• _Provided data_:
##########
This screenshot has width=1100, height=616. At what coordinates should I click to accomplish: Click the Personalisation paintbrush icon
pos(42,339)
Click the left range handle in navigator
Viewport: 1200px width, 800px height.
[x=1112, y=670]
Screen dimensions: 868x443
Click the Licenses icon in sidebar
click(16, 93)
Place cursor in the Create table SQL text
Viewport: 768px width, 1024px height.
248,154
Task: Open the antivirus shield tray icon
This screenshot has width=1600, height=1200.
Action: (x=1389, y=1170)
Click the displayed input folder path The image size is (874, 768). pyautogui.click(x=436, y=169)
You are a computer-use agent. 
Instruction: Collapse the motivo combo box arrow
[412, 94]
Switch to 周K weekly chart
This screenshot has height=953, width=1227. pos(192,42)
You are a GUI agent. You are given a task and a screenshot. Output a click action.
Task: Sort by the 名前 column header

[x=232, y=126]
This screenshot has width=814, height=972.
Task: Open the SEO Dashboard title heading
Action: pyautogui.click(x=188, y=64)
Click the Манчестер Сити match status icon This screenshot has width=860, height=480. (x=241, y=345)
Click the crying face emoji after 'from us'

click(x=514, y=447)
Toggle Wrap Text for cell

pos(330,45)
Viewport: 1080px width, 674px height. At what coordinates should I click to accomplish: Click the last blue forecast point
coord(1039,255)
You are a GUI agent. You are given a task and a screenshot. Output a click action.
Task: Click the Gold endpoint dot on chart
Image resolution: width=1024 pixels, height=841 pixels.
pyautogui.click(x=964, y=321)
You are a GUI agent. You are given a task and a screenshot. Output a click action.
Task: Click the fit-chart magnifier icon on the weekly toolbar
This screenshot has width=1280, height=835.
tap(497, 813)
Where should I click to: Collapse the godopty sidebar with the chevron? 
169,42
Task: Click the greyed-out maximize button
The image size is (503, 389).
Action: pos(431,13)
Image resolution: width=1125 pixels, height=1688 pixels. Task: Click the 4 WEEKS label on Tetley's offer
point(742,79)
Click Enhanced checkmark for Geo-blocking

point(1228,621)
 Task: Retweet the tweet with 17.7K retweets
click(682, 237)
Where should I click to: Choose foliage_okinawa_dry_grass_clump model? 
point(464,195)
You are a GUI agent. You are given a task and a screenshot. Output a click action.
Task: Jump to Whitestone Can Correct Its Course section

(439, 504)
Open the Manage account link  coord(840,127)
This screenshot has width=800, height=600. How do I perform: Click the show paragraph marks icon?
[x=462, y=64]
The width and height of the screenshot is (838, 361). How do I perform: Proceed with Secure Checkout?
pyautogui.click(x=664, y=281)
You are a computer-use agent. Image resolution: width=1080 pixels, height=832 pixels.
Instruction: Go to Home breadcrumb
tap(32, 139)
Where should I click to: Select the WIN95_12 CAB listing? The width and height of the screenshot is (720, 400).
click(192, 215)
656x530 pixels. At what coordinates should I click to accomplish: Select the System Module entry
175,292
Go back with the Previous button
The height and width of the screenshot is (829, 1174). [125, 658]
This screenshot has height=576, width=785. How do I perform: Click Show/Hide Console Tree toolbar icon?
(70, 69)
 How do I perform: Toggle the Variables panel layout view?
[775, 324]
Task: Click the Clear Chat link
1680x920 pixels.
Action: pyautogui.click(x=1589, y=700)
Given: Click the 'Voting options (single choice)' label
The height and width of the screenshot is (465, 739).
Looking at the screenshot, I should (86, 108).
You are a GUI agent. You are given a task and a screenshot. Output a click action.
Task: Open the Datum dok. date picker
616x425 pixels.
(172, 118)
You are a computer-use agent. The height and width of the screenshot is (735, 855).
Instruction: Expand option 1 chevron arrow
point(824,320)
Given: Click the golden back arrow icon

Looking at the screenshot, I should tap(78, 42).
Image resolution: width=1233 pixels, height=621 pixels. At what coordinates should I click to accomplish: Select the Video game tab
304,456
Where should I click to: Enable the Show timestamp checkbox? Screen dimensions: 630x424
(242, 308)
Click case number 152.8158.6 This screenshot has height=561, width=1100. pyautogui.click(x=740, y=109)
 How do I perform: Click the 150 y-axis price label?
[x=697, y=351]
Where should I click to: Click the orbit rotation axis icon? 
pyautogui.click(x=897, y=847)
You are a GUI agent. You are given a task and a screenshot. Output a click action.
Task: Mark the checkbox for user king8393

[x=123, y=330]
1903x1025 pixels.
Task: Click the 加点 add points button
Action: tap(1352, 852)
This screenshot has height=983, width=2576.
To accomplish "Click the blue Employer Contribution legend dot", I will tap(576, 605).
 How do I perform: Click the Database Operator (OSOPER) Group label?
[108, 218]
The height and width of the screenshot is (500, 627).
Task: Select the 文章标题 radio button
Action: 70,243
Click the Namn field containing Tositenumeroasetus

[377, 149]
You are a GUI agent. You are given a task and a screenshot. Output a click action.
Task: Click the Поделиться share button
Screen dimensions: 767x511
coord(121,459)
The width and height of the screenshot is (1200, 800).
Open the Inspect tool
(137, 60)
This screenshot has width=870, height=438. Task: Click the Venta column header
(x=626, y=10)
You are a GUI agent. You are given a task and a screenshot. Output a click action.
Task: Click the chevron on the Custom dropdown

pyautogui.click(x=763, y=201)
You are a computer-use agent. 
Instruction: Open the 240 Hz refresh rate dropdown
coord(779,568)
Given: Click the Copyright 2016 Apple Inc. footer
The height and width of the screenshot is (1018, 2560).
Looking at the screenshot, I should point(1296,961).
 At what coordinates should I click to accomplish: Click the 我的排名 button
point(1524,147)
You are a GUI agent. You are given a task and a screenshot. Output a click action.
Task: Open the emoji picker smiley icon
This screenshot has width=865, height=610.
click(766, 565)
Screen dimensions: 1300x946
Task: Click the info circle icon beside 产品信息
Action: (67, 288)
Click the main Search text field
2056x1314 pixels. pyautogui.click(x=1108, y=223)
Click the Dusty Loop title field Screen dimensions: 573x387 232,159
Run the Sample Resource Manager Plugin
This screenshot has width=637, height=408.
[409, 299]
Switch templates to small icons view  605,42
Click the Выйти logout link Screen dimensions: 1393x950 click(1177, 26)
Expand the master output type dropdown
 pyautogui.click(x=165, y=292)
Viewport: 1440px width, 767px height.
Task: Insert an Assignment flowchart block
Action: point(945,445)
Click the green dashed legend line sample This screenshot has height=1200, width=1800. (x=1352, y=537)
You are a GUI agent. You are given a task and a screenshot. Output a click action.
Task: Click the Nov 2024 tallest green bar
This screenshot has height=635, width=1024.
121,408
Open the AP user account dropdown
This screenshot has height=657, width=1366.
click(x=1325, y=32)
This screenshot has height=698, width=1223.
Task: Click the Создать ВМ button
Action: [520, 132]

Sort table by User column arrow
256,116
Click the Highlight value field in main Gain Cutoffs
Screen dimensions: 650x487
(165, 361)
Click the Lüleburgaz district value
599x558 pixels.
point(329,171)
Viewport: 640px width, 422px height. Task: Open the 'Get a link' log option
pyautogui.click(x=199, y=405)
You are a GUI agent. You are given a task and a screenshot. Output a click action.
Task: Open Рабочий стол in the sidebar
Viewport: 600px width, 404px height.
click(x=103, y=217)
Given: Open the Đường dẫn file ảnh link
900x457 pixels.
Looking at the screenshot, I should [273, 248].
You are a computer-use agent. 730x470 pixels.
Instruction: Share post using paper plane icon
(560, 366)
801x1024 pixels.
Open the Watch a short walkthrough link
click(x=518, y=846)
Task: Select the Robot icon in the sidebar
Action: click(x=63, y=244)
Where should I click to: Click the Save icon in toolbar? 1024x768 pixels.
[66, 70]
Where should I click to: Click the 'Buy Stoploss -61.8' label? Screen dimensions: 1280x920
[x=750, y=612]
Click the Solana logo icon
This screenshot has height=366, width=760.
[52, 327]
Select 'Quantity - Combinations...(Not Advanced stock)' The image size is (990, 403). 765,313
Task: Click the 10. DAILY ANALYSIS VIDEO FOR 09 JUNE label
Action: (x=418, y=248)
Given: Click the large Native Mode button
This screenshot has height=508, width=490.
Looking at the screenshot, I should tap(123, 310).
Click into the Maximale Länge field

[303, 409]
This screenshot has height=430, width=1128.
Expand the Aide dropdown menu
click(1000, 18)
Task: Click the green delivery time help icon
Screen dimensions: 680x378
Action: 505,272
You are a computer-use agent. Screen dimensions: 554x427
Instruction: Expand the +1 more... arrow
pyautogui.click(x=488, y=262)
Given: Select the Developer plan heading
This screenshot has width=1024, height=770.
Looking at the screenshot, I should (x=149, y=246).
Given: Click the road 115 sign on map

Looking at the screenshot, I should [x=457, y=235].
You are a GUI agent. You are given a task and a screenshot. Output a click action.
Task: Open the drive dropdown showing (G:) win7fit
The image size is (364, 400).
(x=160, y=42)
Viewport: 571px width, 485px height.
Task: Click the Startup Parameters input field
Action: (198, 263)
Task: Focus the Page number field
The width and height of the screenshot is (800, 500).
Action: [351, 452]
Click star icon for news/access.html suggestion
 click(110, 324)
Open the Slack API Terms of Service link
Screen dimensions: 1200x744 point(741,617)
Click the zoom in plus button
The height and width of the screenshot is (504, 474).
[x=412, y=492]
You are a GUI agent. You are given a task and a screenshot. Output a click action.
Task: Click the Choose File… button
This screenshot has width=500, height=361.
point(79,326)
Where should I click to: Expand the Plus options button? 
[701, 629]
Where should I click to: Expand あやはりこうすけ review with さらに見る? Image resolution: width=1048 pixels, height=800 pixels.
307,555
##########
• _Work instruction_: When you reach the line with "Click the Выйти" in the records above, start writing out lines exactly, and stop once the line with "Task: Open Рабочий стол in the sidebar" has been written; include nothing else.

• _Result of this exercise_:
Click the Выйти logout link Screen dimensions: 1393x950 click(1177, 26)
Expand the master output type dropdown
 pyautogui.click(x=165, y=292)
Viewport: 1440px width, 767px height.
Task: Insert an Assignment flowchart block
Action: point(945,445)
Click the green dashed legend line sample This screenshot has height=1200, width=1800. (x=1352, y=537)
You are a GUI agent. You are given a task and a screenshot. Output a click action.
Task: Click the Nov 2024 tallest green bar
This screenshot has height=635, width=1024.
121,408
Open the AP user account dropdown
This screenshot has height=657, width=1366.
click(x=1325, y=32)
This screenshot has height=698, width=1223.
Task: Click the Создать ВМ button
Action: [520, 132]

Sort table by User column arrow
256,116
Click the Highlight value field in main Gain Cutoffs
Screen dimensions: 650x487
(165, 361)
Click the Lüleburgaz district value
599x558 pixels.
point(329,171)
Viewport: 640px width, 422px height. Task: Open the 'Get a link' log option
pyautogui.click(x=199, y=405)
You are a GUI agent. You are given a task and a screenshot. Output a click action.
Task: Open Рабочий стол in the sidebar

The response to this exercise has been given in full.